## INPUT
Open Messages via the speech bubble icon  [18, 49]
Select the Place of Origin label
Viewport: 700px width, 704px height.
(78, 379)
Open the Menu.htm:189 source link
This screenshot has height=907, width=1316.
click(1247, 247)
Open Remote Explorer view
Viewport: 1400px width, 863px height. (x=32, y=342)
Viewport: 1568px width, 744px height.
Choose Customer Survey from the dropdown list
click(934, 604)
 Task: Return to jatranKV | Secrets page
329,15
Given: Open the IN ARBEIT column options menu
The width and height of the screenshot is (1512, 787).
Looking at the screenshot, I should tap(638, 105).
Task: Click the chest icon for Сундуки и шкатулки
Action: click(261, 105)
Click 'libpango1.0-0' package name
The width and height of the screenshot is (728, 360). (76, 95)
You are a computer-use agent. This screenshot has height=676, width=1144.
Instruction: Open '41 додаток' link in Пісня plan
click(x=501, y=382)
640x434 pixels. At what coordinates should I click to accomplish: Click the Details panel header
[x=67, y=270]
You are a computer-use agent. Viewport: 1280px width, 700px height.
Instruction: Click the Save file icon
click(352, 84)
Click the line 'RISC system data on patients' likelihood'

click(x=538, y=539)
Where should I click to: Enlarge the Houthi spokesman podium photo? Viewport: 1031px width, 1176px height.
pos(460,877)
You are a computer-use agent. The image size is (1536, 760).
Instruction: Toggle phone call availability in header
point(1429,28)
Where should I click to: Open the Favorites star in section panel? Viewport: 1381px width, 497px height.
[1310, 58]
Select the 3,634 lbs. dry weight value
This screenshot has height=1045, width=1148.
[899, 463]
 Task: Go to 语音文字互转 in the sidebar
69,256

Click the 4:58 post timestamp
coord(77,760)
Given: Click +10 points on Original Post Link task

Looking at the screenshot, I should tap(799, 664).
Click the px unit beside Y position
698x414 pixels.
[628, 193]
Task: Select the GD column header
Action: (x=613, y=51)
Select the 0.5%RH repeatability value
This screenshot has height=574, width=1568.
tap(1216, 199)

## TASK DESCRIPTION
Copy all of the data above, character for character.

## ANSWER
Open Messages via the speech bubble icon  [18, 49]
Select the Place of Origin label
Viewport: 700px width, 704px height.
(78, 379)
Open the Menu.htm:189 source link
This screenshot has height=907, width=1316.
click(1247, 247)
Open Remote Explorer view
Viewport: 1400px width, 863px height. (x=32, y=342)
Viewport: 1568px width, 744px height.
Choose Customer Survey from the dropdown list
click(934, 604)
 Task: Return to jatranKV | Secrets page
329,15
Given: Open the IN ARBEIT column options menu
The width and height of the screenshot is (1512, 787).
Looking at the screenshot, I should tap(638, 105).
Task: Click the chest icon for Сундуки и шкатулки
Action: click(261, 105)
Click 'libpango1.0-0' package name
The width and height of the screenshot is (728, 360). (76, 95)
You are a computer-use agent. This screenshot has height=676, width=1144.
Instruction: Open '41 додаток' link in Пісня plan
click(x=501, y=382)
640x434 pixels. At what coordinates should I click to accomplish: Click the Details panel header
[x=67, y=270]
You are a computer-use agent. Viewport: 1280px width, 700px height.
Instruction: Click the Save file icon
click(352, 84)
Click the line 'RISC system data on patients' likelihood'

click(x=538, y=539)
Where should I click to: Enlarge the Houthi spokesman podium photo? Viewport: 1031px width, 1176px height.
pos(460,877)
You are a computer-use agent. The image size is (1536, 760).
Instruction: Toggle phone call availability in header
point(1429,28)
Where should I click to: Open the Favorites star in section panel? Viewport: 1381px width, 497px height.
[1310, 58]
Select the 3,634 lbs. dry weight value
This screenshot has height=1045, width=1148.
[899, 463]
 Task: Go to 语音文字互转 in the sidebar
69,256

Click the 4:58 post timestamp
coord(77,760)
Given: Click +10 points on Original Post Link task

Looking at the screenshot, I should tap(799, 664).
Click the px unit beside Y position
698x414 pixels.
[628, 193]
Task: Select the GD column header
Action: (x=613, y=51)
Select the 0.5%RH repeatability value
This screenshot has height=574, width=1568.
tap(1216, 199)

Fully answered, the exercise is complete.